● **YOUR INSTRUCTIONS**: Copy exactly, and copy only, the lines from the one bearing "Viewport: 817px width, 523px" through the final line of the records.

Recorded data
%%
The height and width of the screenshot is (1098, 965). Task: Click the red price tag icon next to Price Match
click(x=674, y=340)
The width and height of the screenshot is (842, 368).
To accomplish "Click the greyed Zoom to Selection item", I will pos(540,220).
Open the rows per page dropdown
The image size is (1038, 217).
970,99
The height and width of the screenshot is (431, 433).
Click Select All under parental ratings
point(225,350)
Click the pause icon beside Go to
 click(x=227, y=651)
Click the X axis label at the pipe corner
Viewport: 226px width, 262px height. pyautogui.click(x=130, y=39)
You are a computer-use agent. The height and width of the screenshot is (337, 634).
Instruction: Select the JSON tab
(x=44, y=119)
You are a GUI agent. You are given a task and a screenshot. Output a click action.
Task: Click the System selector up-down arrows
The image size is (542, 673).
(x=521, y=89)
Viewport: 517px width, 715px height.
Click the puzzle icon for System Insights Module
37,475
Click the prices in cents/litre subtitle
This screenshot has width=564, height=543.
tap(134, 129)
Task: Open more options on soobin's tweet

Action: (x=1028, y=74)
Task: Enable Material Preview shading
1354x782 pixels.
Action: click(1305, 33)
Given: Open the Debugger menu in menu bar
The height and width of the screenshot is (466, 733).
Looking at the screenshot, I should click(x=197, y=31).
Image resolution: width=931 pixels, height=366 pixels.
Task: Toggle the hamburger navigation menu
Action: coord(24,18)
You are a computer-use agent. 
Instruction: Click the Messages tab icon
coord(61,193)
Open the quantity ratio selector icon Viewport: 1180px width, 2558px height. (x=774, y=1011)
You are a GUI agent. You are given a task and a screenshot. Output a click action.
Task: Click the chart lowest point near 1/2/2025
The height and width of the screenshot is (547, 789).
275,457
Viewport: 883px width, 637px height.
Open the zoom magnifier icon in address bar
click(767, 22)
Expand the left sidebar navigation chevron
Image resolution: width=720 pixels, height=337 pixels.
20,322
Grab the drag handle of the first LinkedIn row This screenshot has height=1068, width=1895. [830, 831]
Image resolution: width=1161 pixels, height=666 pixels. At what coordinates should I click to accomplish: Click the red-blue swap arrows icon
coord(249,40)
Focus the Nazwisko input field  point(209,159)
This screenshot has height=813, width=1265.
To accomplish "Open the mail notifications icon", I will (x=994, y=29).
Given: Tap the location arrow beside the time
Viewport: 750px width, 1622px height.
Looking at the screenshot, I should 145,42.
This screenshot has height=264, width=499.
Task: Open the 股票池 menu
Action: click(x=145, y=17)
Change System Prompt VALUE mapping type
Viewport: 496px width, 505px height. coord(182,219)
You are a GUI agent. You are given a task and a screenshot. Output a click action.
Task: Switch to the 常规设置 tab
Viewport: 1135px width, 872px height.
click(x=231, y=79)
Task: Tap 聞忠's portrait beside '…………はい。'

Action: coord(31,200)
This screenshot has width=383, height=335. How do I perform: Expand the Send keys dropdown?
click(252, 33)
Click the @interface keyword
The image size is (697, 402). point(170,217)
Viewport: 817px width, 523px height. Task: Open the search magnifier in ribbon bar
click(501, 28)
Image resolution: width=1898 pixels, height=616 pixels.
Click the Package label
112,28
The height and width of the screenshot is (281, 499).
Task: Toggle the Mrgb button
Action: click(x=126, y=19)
%%
● **FINISHED TASK**:
Viewport: 817px width, 523px height. Task: Open the search magnifier in ribbon bar
click(501, 28)
Image resolution: width=1898 pixels, height=616 pixels.
Click the Package label
112,28
The height and width of the screenshot is (281, 499).
Task: Toggle the Mrgb button
Action: click(x=126, y=19)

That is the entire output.